*Short exercise A*
Print the entries below, from their first line through the line that contains "pos(225,435)", keeping the lines as they are and omitting the pictures.

*Selected passage*
========================================
As we noted last week, Nevada’s other senator, Republican Dean Heller, alluded to Sandoval as a hypothetical nominee he could get behind. Two liberal Republican senators, Susan Collins of Maine and Mark Kirk of Illinois, have broken from their leadership and said the Judiciary Committee should at least hold hearings.

But neither Collins nor Kirk—nor Heller—sits on the committee, whose Republican members, as National Review noted Tuesday, “told reporters that they were united behind Majority Leader Mitch McConnell’s call to block any action toward confirming the president’s nominee.” Even if a nomination were to make it out of committee, at least four Republicans would have to vote for confirmation, and it would take 14 GOP defectors to break a filibuster.

Besides, would Sandoval accept the nomination if it were offered? We can think of two reasons why he might not. The first is party loyalty: Centrist though he may be, he would surely come under pressure not to cooperate with a Democratic president’s effort to frustrate the Republican strategy on a matter as important as the court’s future.

The second applies to all prospective nominees: Why should he go through the hassle—submission of paperwork to the White House, FBI background check, the possibility of brutal hearings—for a nomination that is likelier than not to be unsuccessful? In Sandoval’s case there would be an additional consideration: He could be a plausible compromise nominee next year in the event that the Senate and White House are controlled by different parties. Why poison that well by accepting the nomination now, in far less favorable circumstances?

Given the decades-long history of Senate Democrats’ blocking Republican presidents’ judicial nominees, it’s understandable that the Republican majority would take a hard line now that the tables are turned—and that Republican voters would expect no less.

Earlier this week, thanks to C-Span, it emerged that on June 25, 1992, Joe Biden, then chairman of the Judiciary Committee, had made a long statement on the Senate floor insisting that President Bush “not name a nominee until after the November election.” The arguments he made were much the same as those Republicans are offering now.

There was no vacancy at the time, but there were rumors that Justice Harry Blackmun, author of Roe v. Wade, might retire at the end of the 1991-92 term. In the event, he remained on the court for two more years. Four days after the Biden speech, the court upheld Roe’s “core holding” by a 5-4 vote in Planned Parenthood v. Casey . In a separate opinion “concurring in part, concurring in the judgment in part, and dissenting in part,” Justice Blackmun engaged in a bit of electioneering on behalf of Democratic nominee Bill Clinton:

I am 83 years old. I cannot remain on this Court forever, and when I do step down, the confirmation process for my successor well may focus on the issue before us today. That, I regret, may be exactly where the choice between the two worlds will be made.
========================================
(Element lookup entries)
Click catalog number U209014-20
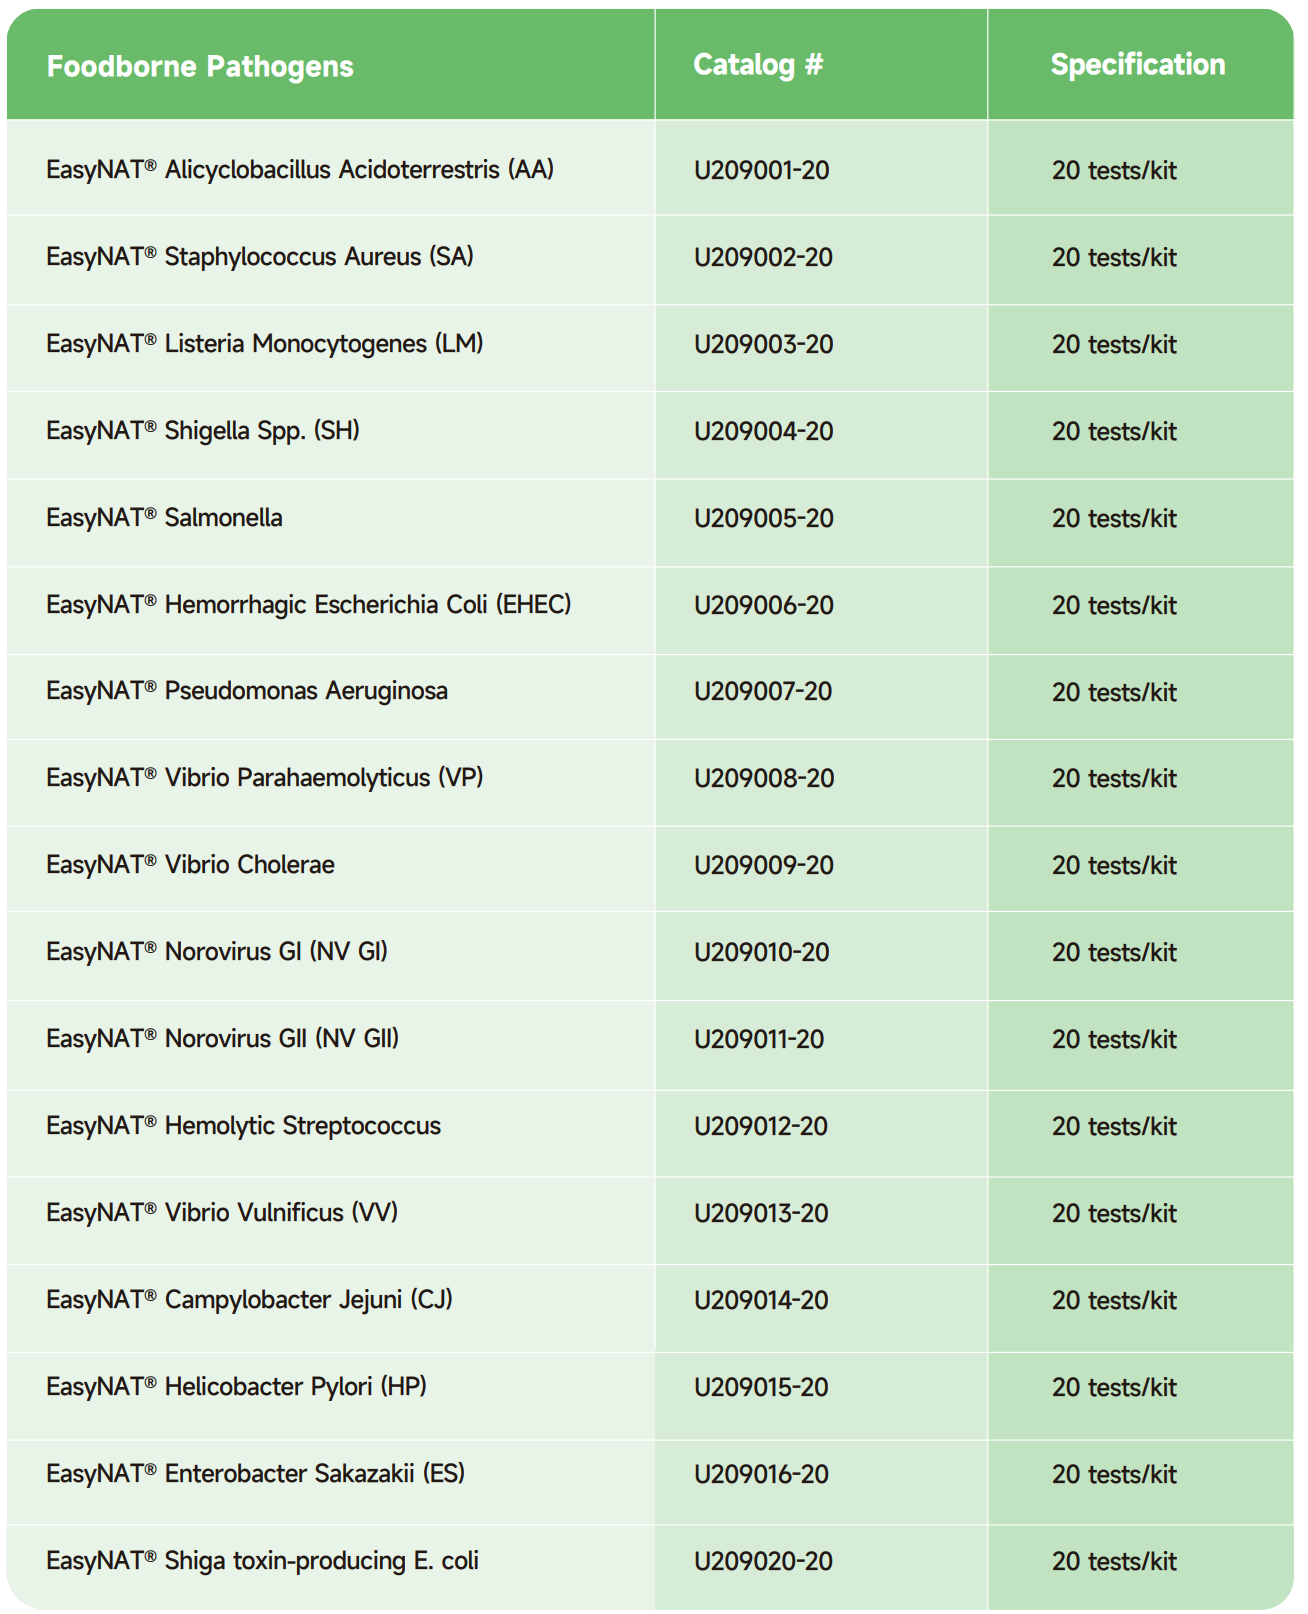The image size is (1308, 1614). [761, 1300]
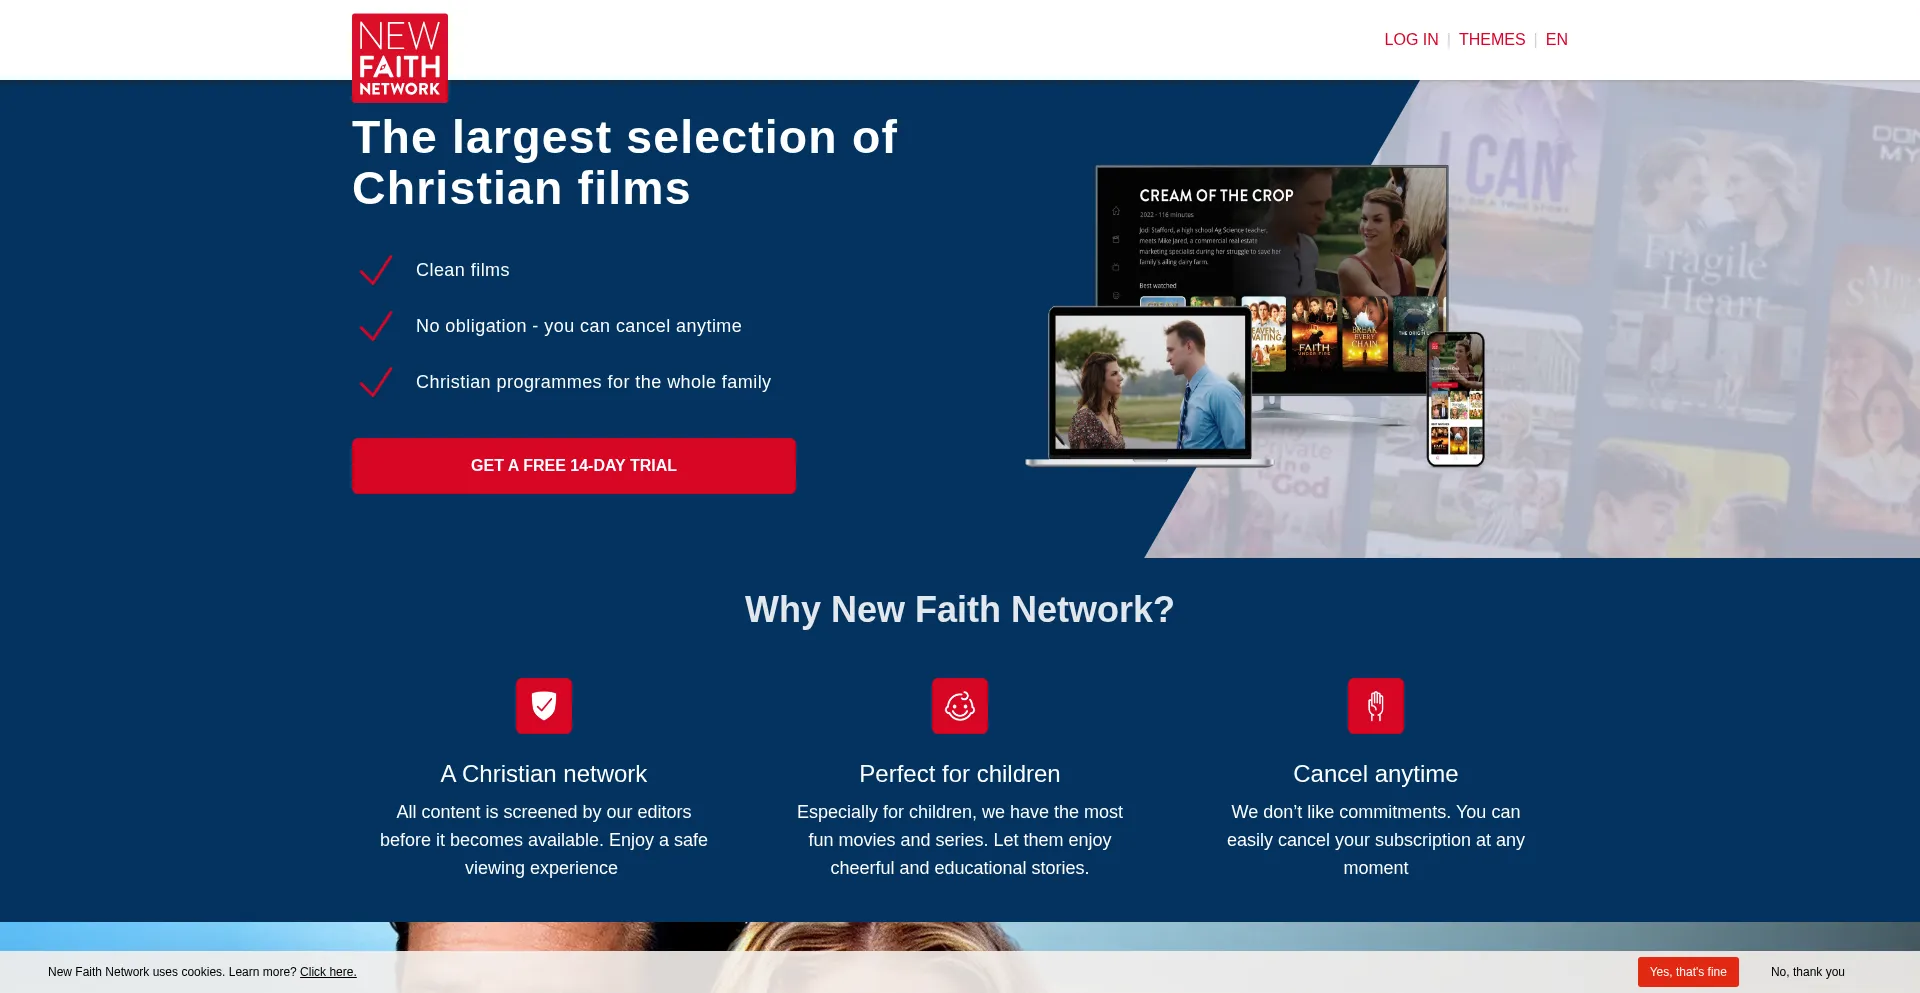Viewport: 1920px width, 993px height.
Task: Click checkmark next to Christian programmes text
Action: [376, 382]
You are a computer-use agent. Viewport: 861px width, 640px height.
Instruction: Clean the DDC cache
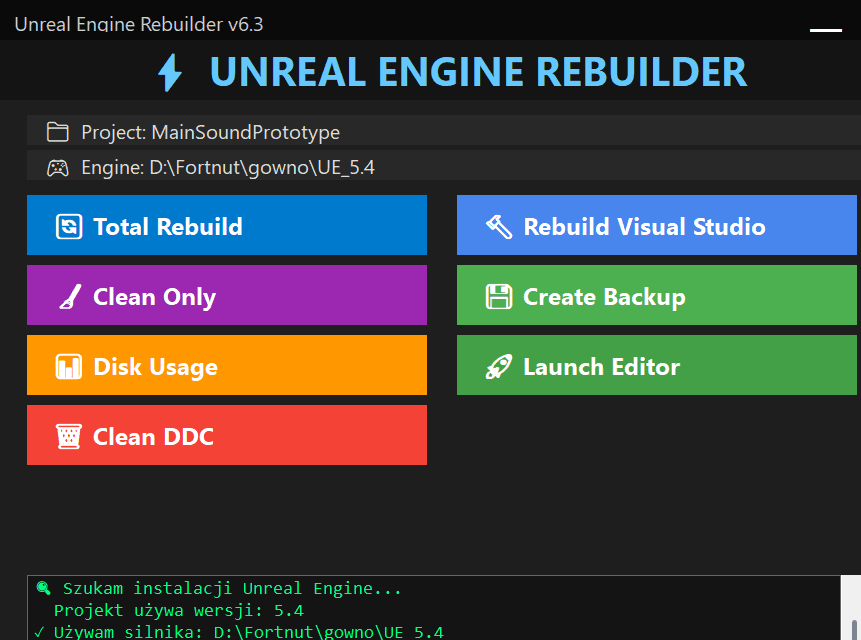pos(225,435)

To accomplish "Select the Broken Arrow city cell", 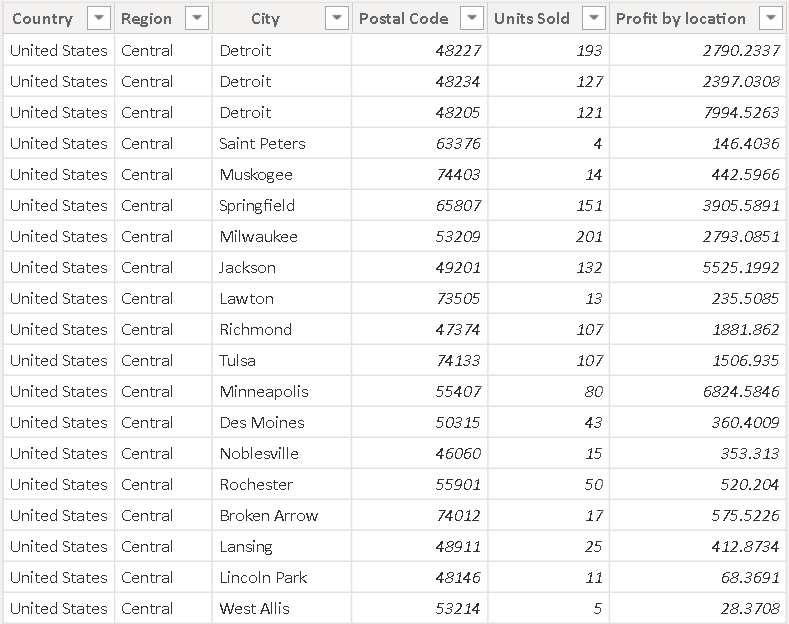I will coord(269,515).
========================================
*Short exercise B*
Continue the passage on Senate Republicans and the Supreme Court vacancy from its final sentence.

*Result A*
Click catalog number U209014-20
The image size is (1308, 1614). [761, 1300]
Viewport: 1920px width, 993px height.
Task: Click checkmark next to Christian programmes text
Action: [376, 382]
You are a computer-use agent. Viewport: 861px width, 640px height.
Instruction: Clean the DDC cache
pos(225,435)

*Result B*
In his own separate opinion, “concurring in the judgment in part and dissenting in part,” Justice Scalia observed:

Value judgments . . . should be voted on, not dictated; and if our Constitution has somehow accidentally committed them to the Supreme Court, at least we can have a sort of plebiscite each time a new nominee to that body is put forward. Justice Blackmun not only regards this prospect with equanimity, he solicits it.

And here we are today. No wonder Sen. Chuck Schumer—who in 2007 argued against confirming any high-court nominee from the second President Bush—now says: “It doesn’t matter what anybody said in the past.”

The New York Times is following that advice, in a hilarious editorial today titled “Senate Republicans Lose Their Minds on a Supreme Court Seat.” It begins: “Following the death of Justice Antonin Scalia, Senate Republicans apparently believe they can profit by creating a political crisis that the nation has never seen before.”

A vacancy on the Supreme Court is “a political crisis that the nation has never seen before”? Our first thought was that these people must be too young to remember, say, the Civil War. But actually, when you read that sentence carefully, it is meant to sound alarming but is actually trivial. Whether or not this is a “crisis,” it is true that “the nation has never seen [it] before” in the same sense it is true that every snowflake is unique.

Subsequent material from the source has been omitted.